Thanks, that link was vey helpful. I am gonna be presistant and only feed them the pellets everynight for at least a week and see if they accept them. Wish me luck


----------



## nero1 (Jul 26, 2008)

DAY 3 : Have not eaten anything, and still show no signs of interest in the pellets. The are getting much more aggressive toward each other as a matter of fact I just witnessed my first fight as I was typing this. Should I continue to starve them and offer only pellets? I am not sure my nerves can handle this however I feel that it is very important for them to accept pellets. Please anyone that has gone through something very similar let me know your comments.

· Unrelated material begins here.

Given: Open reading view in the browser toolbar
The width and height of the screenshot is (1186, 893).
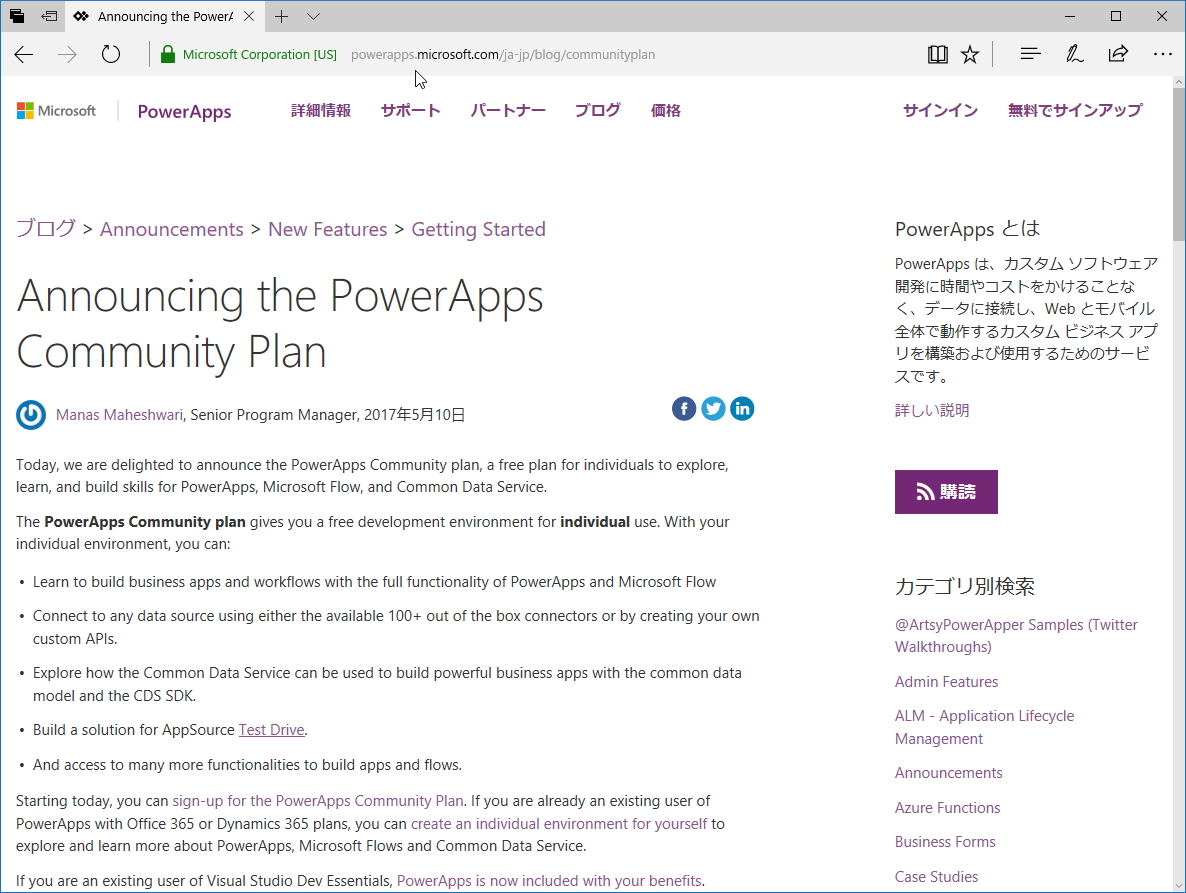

I feel like im risking losing one or more at this point.


----------



## Nick G (Jul 15, 2007)

how long have they gone without food? 3 days?
how big is the tank? is there adequate hiding spaces. 
once i had 12 reds, all about 3 inches in a 55 gallon (was a huge mistake but i fixed it) i got them to eat pellets by just making sure there was enough hiding places, make sure the water params were PERFECT, and offering pellets once. they didnt take them. i waited 24 hours, offered them again with no success, then i waited 48 hours, still nothing, waited 72 hours, and then some started to take them, then i tried the next day and they all ate. its easy when there is a group because all it really takes is one to eat them, and they rest will follow. 
them being agressive towards each other wont be about food if its only been 3 days since they ate. are you taking the uneaten pellets out? if so, after how long? my suggestion would be to give it 20 minutes in the tank then remove. one trick i did was to put them right near a HOB filter output, it kinda pushed them under water and got the fish interested i think.
how big are your piraya now? in august you said they were 2-3" 
by my guesses they are about 4-4.5" now?


----------